Supplied text:

Because Pernell did not appeal, under 28 U.S.C. § 2255(f)(1), his conviction became final on Friday, September 5, 2014, the last date to file an appeal. See United States v. Clayton, No. 3:07cr488, 2010 WL 4735762, at *3 (E.D. Va. Nov. 15, 2010) (citing Arnette v. United States, Nos. 4:01CR16, 4:04CV122, 2005 WL 1026711, at *4 (E.D. Va. May 2, 2005)). Hence, Pernell had until Monday, September 8, 2015 to file any motion under 28 U.S.C. § 2255. Because Pernell did not file his § 2255 Motion until November 15, 2015, the motion is untimely pursuant to 28 U.S.C. § 2255(f)(1).

What is asked:
Carry on the passage about when Pernell's § 2255 motion was due, starting right after its last sentence. The lines that come next have nothing to do with this passage.

Data extract:
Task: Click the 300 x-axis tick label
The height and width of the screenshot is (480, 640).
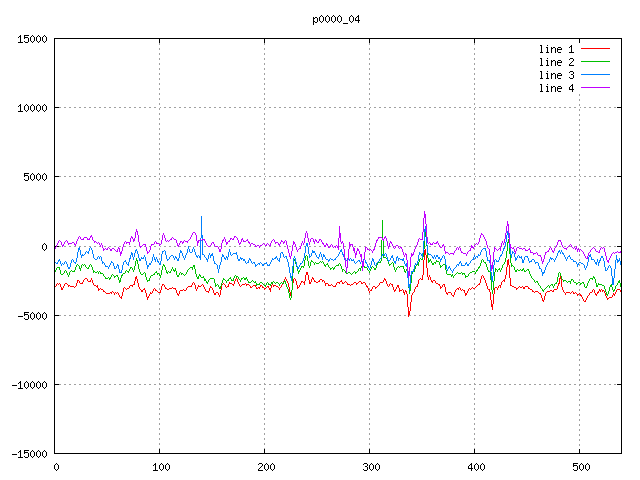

Reply:
B. Belated Commencement

In his Reply, Pernell suggests that he is entitled to belated commencement pursuant to § 2255(f)(4). (Reply 14.) Pernell states:

Movant contends his claims were filed timely to the date on which the facts supporting his claim or claims presented could have been discovered through the exercise of diligence and/or newly discovered evidence, October 27, 2015, the date of receipt of the documents obtained from Gavin, and/or the date December 17, 2014, the date of receipt of the letter from Gavin stating he had released the documents . . . that movant actually received on October 17, 2015. Movant contends either date is a timely filing of movant's November 20, 2015 § 2255 pursuant [to] 28 U.S.C. § 2255(f)(4). Prior to the discovery by movant, due to these documents, showing Gavin withheld critical evidence to his defense, movant had no reason to suspect the Court or Gavin had errored in their advisements that Gavin was conflict-free, to represent him in a new trial, since movant was not privy to any discussions or motions to the contrary, that would warrant an exercise in diligence into Gavin's representation as being ineffective or conflicted.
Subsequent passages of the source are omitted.